Sich selbst überlassen
Mersch ist mit diesen Problemen nicht allein. Viele Gemeinden in Luxemburg kämpfen mit Platzmangel in ihren Betreuungseinrichtungen. Doch was tut das Bildungsministerium? Kurz gesagt: nichts. Das Bildungsministerium ist nicht für die Bereitstellung von Betreuungsplätzen oder die Festlegung der Aufnahmekriterien verantwortlich – das ist Sache der Gemeinden, erklärt das Ministerium auf Anfrage des Tageblatt.
Im Regierungsprogramm der Legislaturperiode 2023-2028 ist jedoch vorgesehen, die Kapazitäten in den Betreuungseinrichtungen landesweit zu erweitern, „damit ab 2030 jedem Kind ein Platz zugesichert werden kann“. Auch eine Ausweitung der Plätze in der „Précoce“ ist geplant. Genaue Daten zur Auslastung der Betreuungsstrukturen liegen dem Ministerium allerdings nicht vor – erneut mit der Begründung, dass dies in den Verantwortungsbereich der Gemeinden falle.
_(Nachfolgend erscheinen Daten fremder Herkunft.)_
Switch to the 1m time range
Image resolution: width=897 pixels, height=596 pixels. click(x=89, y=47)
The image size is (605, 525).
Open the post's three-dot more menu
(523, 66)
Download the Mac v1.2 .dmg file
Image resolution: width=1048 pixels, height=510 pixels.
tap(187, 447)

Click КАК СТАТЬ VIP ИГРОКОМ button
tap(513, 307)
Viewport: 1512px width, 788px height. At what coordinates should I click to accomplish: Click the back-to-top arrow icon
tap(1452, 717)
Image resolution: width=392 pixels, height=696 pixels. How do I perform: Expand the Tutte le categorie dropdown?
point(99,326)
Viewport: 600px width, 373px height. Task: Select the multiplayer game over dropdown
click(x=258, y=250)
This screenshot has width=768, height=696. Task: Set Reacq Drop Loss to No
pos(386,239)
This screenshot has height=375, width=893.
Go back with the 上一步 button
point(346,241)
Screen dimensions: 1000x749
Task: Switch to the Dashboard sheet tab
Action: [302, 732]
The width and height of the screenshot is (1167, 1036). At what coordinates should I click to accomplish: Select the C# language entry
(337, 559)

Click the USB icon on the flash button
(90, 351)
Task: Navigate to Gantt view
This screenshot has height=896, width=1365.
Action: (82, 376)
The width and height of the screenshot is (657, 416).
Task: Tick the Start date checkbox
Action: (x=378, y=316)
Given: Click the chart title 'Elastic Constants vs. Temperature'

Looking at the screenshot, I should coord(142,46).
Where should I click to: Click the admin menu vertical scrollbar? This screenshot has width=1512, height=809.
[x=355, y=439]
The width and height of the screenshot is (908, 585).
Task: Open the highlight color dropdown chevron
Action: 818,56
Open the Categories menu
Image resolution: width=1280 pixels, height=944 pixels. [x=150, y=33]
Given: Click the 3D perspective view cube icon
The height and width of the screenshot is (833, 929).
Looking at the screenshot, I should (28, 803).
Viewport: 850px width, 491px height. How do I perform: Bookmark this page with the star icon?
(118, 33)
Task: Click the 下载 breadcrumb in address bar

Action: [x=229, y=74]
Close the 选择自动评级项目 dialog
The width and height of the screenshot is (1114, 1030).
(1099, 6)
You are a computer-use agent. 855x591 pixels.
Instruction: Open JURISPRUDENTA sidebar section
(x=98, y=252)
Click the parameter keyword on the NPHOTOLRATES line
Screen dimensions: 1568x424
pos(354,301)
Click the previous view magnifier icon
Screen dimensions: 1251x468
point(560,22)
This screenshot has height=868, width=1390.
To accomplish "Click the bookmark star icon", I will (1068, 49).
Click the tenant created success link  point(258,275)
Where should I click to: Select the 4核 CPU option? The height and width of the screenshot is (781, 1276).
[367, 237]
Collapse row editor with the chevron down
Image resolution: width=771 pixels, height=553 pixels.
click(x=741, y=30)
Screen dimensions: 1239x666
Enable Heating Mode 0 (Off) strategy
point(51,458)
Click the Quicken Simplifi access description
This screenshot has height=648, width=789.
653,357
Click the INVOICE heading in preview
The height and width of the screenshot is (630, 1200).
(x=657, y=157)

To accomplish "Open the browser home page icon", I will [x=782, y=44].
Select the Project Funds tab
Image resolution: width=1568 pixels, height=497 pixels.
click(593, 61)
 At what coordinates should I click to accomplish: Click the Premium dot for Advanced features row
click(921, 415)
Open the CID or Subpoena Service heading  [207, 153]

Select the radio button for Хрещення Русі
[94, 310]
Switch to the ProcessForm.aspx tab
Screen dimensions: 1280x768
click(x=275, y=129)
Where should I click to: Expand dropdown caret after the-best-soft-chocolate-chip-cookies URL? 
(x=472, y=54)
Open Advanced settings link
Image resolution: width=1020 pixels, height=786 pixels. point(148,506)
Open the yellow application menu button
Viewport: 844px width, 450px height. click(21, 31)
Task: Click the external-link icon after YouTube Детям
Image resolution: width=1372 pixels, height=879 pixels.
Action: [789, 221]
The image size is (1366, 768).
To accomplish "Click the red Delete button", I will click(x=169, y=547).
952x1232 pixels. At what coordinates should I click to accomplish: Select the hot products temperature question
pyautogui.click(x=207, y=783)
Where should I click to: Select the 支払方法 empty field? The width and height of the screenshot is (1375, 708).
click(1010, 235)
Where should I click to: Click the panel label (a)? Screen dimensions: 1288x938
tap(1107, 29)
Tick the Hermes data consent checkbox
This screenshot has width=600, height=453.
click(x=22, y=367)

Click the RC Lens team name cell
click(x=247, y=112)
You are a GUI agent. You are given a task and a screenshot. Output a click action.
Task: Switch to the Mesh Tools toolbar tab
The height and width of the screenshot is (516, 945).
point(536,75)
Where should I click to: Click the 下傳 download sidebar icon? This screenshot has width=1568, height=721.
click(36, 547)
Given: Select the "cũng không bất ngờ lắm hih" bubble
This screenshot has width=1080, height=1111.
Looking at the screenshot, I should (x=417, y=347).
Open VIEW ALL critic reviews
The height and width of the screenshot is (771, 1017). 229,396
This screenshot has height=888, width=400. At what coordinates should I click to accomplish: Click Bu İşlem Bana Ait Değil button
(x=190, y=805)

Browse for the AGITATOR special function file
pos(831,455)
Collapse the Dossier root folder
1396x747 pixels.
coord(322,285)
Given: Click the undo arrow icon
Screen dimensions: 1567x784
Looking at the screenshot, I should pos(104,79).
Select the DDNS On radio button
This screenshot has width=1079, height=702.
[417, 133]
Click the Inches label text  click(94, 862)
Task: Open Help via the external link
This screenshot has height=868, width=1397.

Das Bildungsministerium schlussfolgert gegenüber dem Tageblatt: „Im landesweiten Durchschnitt entspricht das Angebot an Betreuungsplätzen in etwa der Nachfrage. Es gibt jedoch regionale Unterschiede, da der Bedarf von Gemeinde zu Gemeinde variiert. In einigen Gemeinden fehlt es an Betreuungsplätzen.“
Damit ist letztendlich jedoch weder den betroffenen Gemeinden noch den Kindern geholfen. „Wir kriegen einfach nicht alle untergebracht“, schließt Malherbe.